Todo se fundía en una sola profundidad a sus pies, agujero de fatiga en que ella sintió deslizarse, al no poder estar más en pie, su espalda apoyada al árbol que era como todo su cuerpo paralizado por el terror; se caía de su cuerpo, ella, de su cuerpo; su cuerpo aún soportaba estar así pendiente de la inmensidad de un árbol, mientras ella caía abatida, igual que cualquiera de los pobres animales que iban quebrándose por huir, maniatados por la muerte, que les esperaba allí mismo, allí ya... Sí, ella se resbaló de su cuerpo y cayó hecha fatiga, sólo fatiga, nada más que fatiga; pero al llegar a sus pies, se trajo abajo el resto, la materia, y ya fue ella cuerpo y ella fatiga una sola cosa inmóvil, resueltamente abandonada para lo que Dios quisiera...

—¡Leland!... iLeland!... ¡Leland!...

Mead la llamaba y la sacudía sin piedad, igual que si a él también se le hubiera metido el huracán en el cuerpo. Sus manos calientes la estrujaban, quería tocarle el corazón bajo el seno abultado, y era doloroso sentir que no la acariciaba como antes, sino la estrujaba para buscar debajo del pecho lo que no conseguía sentir, porque no dejaba quieta su mano... hasta que por fin, sí, ya, ya, ya, ya...

—¡Leland!... se acercó a besarla, le golpeó los dientes con sus dientes y repitió en voz baja, casi en secreto— ...yo sabía, sabía que una gran oscuridad nos esperaba...
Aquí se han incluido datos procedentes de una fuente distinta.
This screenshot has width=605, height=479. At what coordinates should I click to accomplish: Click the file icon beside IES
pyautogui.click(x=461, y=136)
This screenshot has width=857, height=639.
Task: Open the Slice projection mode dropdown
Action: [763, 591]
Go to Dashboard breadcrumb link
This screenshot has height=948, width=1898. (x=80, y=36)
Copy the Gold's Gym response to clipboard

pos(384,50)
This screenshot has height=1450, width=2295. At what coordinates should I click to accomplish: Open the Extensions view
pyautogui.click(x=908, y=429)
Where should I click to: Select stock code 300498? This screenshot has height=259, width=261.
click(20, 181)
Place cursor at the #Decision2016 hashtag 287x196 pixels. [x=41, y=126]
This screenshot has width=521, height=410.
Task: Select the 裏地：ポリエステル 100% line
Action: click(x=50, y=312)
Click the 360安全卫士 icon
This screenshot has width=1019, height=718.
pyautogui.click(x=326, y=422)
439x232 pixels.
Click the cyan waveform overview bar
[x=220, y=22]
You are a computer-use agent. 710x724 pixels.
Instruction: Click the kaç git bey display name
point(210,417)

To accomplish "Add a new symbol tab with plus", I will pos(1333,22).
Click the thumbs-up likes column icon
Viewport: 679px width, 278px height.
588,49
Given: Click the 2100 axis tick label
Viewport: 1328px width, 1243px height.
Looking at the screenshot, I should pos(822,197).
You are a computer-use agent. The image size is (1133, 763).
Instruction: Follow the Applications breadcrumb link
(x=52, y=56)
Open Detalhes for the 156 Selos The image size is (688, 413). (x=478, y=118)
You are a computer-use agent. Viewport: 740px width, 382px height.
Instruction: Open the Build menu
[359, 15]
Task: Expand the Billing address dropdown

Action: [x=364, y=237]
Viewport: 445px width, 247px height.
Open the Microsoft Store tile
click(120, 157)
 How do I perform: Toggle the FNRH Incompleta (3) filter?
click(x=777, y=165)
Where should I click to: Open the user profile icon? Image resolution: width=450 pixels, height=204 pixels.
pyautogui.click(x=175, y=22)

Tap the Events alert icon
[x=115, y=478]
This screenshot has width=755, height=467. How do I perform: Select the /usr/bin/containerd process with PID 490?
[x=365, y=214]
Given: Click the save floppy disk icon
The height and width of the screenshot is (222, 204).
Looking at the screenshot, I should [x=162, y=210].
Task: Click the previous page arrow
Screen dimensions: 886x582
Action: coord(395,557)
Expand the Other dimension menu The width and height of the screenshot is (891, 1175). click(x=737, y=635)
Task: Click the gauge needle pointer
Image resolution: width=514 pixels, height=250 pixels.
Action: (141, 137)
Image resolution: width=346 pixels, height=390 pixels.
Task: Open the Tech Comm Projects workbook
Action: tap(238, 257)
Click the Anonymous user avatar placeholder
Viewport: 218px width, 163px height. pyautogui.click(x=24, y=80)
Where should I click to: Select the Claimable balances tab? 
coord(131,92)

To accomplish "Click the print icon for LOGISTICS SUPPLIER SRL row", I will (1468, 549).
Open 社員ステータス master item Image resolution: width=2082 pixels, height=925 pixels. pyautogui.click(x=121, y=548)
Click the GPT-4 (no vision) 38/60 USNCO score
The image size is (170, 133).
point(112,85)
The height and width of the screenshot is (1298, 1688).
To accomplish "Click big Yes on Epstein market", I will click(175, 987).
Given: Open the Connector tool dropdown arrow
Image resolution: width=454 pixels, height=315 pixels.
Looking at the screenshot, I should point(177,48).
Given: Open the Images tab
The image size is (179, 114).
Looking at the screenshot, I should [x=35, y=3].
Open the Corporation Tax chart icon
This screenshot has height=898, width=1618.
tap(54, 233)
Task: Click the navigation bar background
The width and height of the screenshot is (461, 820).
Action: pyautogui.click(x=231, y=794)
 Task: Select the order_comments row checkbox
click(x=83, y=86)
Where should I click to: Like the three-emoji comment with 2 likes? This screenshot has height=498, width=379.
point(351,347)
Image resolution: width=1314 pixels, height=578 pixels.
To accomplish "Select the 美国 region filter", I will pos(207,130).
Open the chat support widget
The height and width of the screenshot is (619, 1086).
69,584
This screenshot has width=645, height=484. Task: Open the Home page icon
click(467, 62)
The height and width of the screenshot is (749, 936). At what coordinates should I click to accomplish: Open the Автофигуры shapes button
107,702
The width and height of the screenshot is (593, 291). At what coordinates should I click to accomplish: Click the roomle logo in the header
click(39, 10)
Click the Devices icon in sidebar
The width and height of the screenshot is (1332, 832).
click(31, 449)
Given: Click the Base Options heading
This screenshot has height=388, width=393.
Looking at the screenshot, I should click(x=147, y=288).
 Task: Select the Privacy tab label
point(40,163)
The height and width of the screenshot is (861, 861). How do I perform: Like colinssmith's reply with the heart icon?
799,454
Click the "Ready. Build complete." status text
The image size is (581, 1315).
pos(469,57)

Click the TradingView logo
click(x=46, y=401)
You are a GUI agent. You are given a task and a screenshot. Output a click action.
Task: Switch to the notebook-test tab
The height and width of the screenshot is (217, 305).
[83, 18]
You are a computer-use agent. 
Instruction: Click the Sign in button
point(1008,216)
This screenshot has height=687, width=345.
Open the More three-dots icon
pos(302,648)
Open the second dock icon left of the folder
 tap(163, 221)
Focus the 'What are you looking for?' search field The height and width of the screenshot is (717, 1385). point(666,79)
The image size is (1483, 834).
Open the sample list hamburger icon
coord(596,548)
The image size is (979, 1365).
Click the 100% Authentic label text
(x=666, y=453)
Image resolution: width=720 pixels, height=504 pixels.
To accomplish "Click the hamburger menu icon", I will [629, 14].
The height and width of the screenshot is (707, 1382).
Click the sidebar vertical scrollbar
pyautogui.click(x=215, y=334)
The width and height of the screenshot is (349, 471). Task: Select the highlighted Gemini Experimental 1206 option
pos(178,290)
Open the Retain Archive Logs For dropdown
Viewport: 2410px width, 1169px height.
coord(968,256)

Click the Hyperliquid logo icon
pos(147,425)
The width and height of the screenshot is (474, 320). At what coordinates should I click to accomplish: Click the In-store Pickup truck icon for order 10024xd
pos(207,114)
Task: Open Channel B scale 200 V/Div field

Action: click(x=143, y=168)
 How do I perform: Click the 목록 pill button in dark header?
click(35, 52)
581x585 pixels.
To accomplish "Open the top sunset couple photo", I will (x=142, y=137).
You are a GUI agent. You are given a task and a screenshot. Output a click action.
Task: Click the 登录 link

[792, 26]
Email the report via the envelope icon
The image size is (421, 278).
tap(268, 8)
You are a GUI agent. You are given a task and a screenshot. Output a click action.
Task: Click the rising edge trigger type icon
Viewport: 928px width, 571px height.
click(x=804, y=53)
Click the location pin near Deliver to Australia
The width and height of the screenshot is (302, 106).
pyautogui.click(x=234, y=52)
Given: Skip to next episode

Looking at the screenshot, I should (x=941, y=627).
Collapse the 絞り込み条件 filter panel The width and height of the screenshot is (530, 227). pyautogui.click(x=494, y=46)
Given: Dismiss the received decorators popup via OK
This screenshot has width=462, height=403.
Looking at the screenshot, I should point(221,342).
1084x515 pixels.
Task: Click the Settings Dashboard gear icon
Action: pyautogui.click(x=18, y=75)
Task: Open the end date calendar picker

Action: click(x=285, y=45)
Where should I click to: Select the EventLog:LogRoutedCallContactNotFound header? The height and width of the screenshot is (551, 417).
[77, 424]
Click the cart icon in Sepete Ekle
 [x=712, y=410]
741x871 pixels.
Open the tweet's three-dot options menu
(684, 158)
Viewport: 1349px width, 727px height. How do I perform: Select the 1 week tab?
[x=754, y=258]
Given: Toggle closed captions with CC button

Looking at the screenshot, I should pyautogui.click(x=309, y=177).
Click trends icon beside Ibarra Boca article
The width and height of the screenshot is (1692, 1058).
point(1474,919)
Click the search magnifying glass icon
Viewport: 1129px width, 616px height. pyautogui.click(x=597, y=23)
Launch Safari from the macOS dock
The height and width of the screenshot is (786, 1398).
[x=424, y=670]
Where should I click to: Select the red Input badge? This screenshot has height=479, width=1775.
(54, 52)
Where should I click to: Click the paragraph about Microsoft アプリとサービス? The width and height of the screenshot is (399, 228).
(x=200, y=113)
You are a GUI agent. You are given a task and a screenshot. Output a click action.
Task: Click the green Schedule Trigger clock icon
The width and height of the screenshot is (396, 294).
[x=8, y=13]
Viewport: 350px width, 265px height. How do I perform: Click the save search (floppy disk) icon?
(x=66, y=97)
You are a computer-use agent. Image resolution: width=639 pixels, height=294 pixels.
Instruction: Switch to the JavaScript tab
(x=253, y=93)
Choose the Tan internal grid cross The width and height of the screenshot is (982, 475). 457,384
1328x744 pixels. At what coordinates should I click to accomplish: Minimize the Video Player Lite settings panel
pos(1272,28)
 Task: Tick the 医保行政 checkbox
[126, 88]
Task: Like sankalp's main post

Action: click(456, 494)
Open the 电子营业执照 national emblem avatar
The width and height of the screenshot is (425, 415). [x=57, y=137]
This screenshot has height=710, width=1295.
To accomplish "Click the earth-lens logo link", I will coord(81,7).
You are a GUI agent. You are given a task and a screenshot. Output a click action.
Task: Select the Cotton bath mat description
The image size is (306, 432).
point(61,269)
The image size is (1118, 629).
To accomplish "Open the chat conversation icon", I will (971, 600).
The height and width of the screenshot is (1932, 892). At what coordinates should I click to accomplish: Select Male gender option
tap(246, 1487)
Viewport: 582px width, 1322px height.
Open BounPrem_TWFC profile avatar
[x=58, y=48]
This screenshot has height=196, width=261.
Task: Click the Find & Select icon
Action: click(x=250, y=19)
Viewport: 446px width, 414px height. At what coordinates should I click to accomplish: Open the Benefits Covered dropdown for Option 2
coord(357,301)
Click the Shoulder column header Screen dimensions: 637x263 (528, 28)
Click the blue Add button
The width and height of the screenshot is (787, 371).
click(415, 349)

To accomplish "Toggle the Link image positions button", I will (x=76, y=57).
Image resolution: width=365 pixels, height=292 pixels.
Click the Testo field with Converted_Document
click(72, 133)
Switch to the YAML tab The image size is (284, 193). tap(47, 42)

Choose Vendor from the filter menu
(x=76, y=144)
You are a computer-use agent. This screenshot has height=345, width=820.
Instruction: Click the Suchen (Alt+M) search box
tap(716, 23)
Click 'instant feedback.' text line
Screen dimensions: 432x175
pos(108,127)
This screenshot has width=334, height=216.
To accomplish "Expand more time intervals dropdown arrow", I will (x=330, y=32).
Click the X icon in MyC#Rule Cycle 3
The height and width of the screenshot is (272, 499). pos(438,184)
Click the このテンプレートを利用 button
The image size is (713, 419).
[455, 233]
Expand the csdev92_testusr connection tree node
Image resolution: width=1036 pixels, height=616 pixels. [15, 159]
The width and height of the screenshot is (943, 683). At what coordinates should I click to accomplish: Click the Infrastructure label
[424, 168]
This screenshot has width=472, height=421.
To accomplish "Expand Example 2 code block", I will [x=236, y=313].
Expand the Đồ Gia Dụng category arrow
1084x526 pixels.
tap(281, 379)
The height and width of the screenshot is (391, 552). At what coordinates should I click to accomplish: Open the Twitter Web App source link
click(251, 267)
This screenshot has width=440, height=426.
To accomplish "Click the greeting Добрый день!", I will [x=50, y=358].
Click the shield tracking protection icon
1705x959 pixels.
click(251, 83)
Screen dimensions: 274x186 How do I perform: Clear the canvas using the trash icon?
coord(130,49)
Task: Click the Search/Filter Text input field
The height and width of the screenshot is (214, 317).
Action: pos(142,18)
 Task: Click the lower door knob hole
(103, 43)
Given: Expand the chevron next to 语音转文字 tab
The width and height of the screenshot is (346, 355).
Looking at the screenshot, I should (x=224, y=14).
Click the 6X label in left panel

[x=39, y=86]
Velaría a su lado. Con ramas le arregló una almohada y cuidadosamente la tomó de la cintura para tenderla mejor, porque había caído toda tronchada, igual que la mejor rama de un árbol.

—Leland... —con los ojos cerrados agarrado a ella—... Leland..., tal vez mañana... —manoteó para apartarse una rama negra que no movía el huracán, una rama de hojas de luto que le había caído encima de la frente... Ya la mano no estaba... su mano... Se había ido, se había ido con la rama... al manotear... al irse él quedando donde estaba ya sin su mano... sin ninguna de las dos manos: manco y despegado de los pies que le quedaban allá lejos como un par de zapatos cansados.